Stored data:
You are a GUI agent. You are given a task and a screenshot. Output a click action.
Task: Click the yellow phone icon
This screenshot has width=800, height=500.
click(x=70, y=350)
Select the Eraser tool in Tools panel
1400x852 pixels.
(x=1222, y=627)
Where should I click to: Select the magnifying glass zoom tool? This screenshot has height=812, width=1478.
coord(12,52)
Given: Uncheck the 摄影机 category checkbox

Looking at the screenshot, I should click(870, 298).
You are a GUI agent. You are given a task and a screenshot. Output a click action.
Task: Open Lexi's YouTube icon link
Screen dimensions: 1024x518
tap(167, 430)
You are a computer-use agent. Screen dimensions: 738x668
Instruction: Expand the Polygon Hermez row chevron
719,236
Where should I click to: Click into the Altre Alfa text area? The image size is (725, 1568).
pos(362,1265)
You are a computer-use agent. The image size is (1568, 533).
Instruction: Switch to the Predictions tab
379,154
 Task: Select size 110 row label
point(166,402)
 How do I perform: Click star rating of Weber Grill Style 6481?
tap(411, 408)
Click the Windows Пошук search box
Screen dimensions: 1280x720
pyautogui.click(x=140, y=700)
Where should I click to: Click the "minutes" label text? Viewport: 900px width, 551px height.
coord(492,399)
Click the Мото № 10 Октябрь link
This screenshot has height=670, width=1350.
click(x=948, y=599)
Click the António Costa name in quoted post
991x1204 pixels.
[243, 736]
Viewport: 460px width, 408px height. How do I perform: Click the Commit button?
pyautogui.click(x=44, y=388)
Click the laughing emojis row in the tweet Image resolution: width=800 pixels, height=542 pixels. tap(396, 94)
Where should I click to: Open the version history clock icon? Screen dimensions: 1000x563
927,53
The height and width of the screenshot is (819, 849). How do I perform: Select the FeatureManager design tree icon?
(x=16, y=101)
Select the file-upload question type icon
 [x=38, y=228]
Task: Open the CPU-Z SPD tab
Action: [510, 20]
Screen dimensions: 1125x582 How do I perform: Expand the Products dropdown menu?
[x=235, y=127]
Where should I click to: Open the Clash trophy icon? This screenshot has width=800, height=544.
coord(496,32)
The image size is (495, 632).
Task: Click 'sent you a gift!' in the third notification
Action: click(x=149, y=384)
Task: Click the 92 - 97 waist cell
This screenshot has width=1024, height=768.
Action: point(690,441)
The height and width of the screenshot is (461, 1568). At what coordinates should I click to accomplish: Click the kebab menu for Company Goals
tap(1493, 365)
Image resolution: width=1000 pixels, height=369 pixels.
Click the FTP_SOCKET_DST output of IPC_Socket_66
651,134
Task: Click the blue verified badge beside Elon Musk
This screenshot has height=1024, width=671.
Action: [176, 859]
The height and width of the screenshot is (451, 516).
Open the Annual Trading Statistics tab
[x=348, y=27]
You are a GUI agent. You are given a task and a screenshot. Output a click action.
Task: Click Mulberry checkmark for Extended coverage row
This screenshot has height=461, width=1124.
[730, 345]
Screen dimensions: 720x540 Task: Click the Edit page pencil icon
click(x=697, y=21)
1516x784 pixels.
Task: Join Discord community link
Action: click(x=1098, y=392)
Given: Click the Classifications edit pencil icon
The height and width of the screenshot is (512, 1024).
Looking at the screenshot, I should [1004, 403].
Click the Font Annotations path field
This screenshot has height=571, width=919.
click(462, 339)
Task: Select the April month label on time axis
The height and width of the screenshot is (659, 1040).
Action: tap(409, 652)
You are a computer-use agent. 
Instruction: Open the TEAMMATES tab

# [Task to complete]
From the records above, return each line where "computer" occurs.

# [Answer to the problem]
You are a computer-use agent. Screen dimensions: 738x668
You are a computer-use agent. The image size is (1568, 533).
You are a computer-use agent. 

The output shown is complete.